Re: Visibility map thoughts

From: "Gokulakannan Somasundaram" <gokul007(at)gmail(dot)com>
To: "Heikki Linnakangas" <heikki(at)enterprisedb(dot)com>
Cc: PostgreSQL-development <pgsql-hackers(at)postgresql(dot)org>
Subject: Re: Visibility map thoughts
Date: 2007-11-05 13:50:12
Message-ID: 9362e74e0711050550o464a458foce2890909fbb2845@mail.gmail.com
Views: Raw Message | Whole Thread | Download mbox | Resend email
Thread:
Lists: pgsql-hackers

This is my feedback regarding the Visibility map.

I just want to disagree on the fact that the DSM/Visibility map would not
focus on Vacuum. I think Index only scans should be thought of as a fringe
benefit of DSMs/ Visibility Maps.

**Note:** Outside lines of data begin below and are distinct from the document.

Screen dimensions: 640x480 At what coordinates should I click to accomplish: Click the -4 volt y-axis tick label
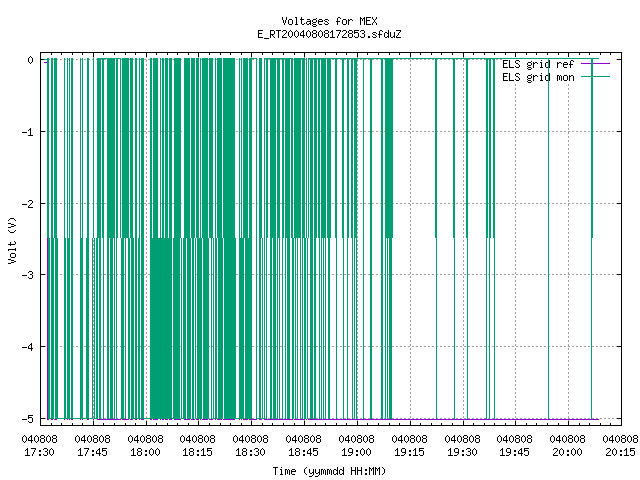point(28,347)
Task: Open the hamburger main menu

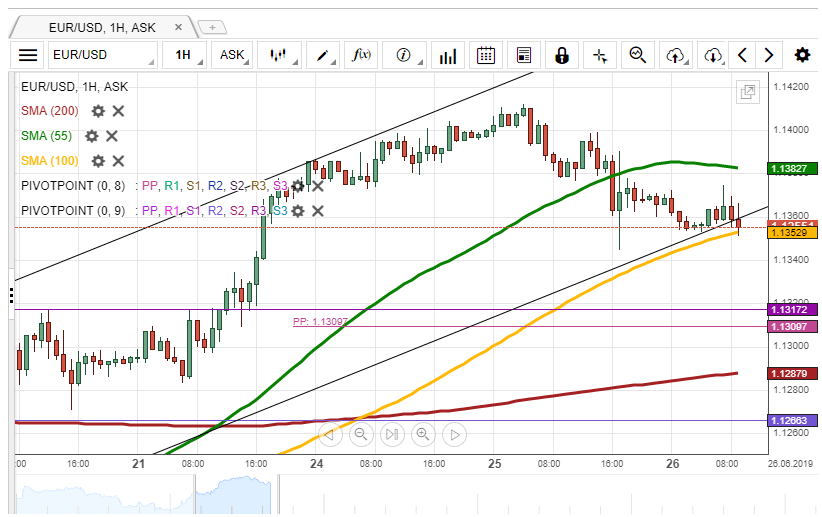Action: click(x=28, y=55)
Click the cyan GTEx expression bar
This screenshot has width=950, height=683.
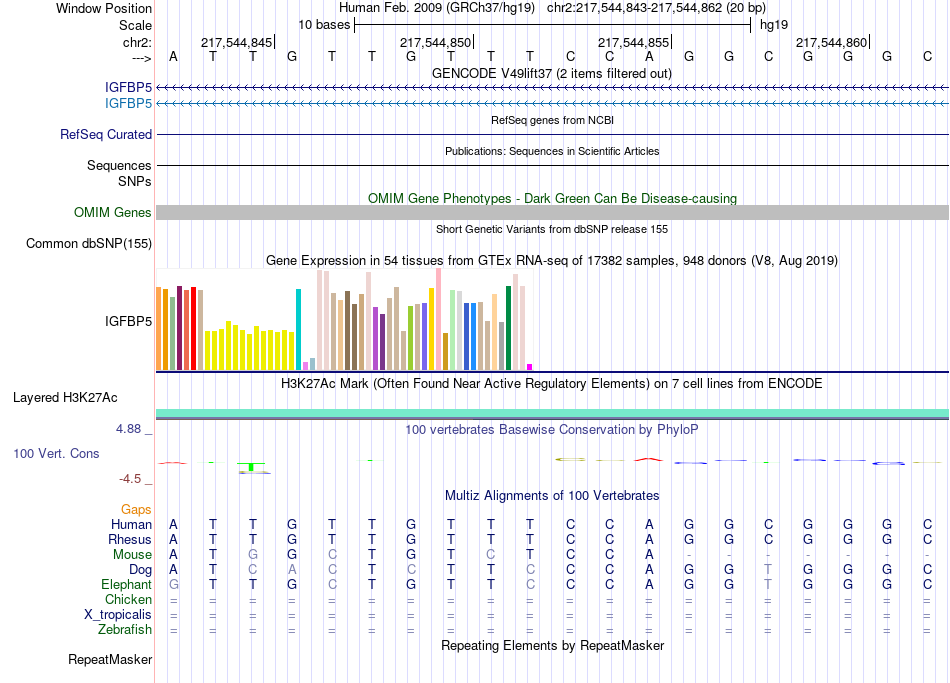298,329
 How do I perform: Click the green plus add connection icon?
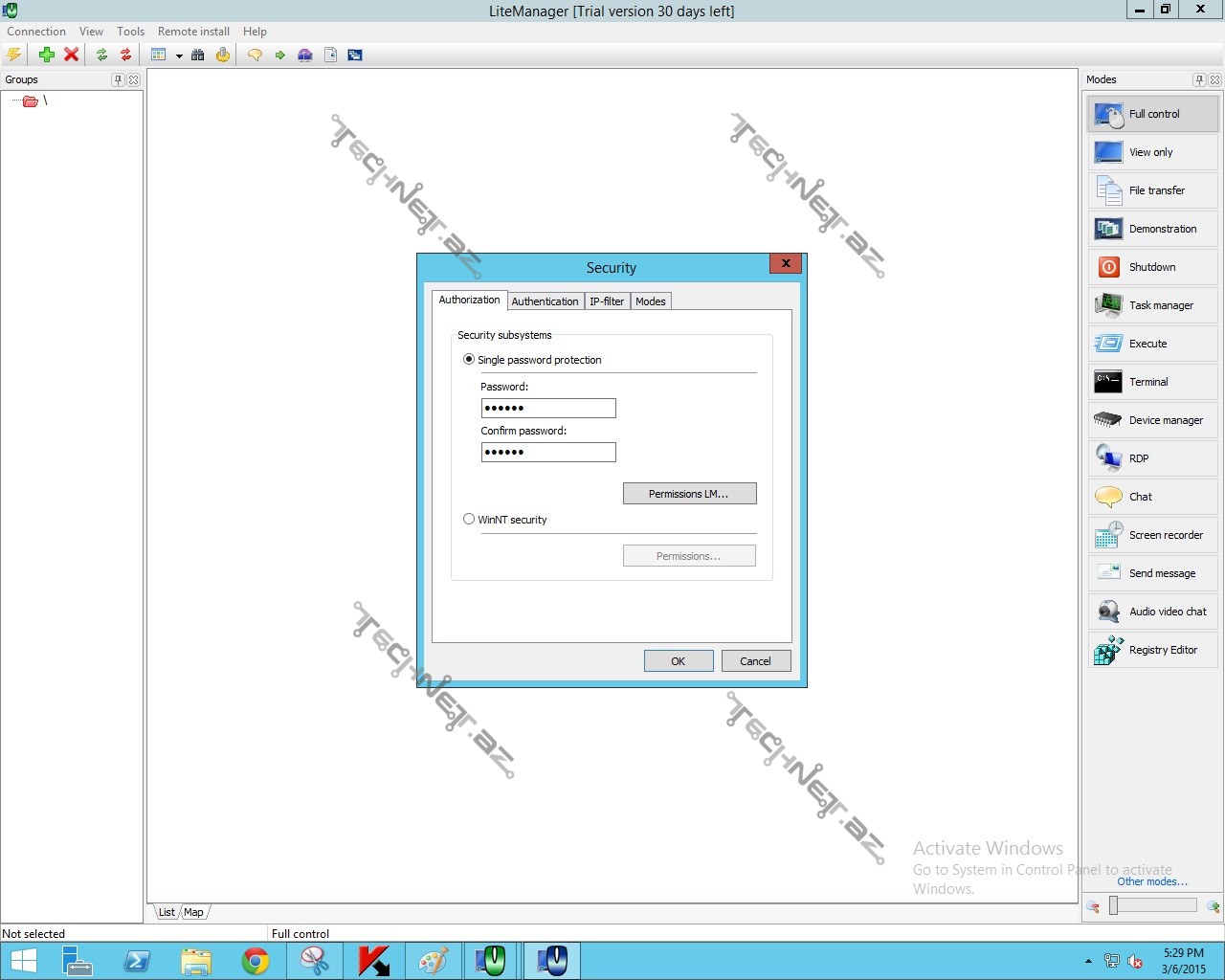pyautogui.click(x=46, y=56)
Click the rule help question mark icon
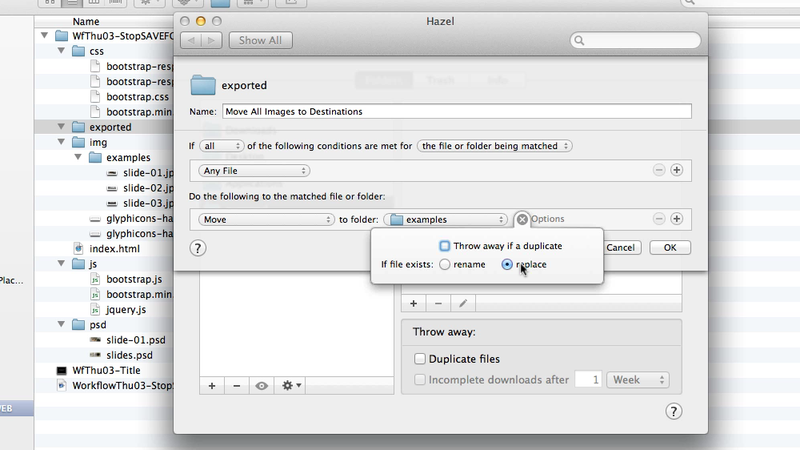Screen dimensions: 800x450 [198, 248]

There are some basic assumptions in the
design, which says that
a) The inserts won't increase the size of the table. If it increases, it has
to lock one full page of Visibility map and this is not suitable for tables,
which are short-lived like partitioned tables
b) Even if the inserts don't increase the size of the table, it might make
DSM useless, if lot of inserts keep converting the all-visible ones to
uncertain ones. For that matter, even the Deletes and Updates are also going
to make lot of pages into uncertain ones.
c) Visibility map gets useless, when there is a long running batch query /
periodic background queries which run for longer times
d) More updates- more blocks of uncertainity - space usage by DSM and the
reference made to DSM is just an overhead
e) Lot of times, people may not need index-only scans. Again this gets to be
a overhead
f) If there are scheduled reboots, the DSM crashes and periodic slow-downs
in the queries during the time, the DSM gets re-constructed.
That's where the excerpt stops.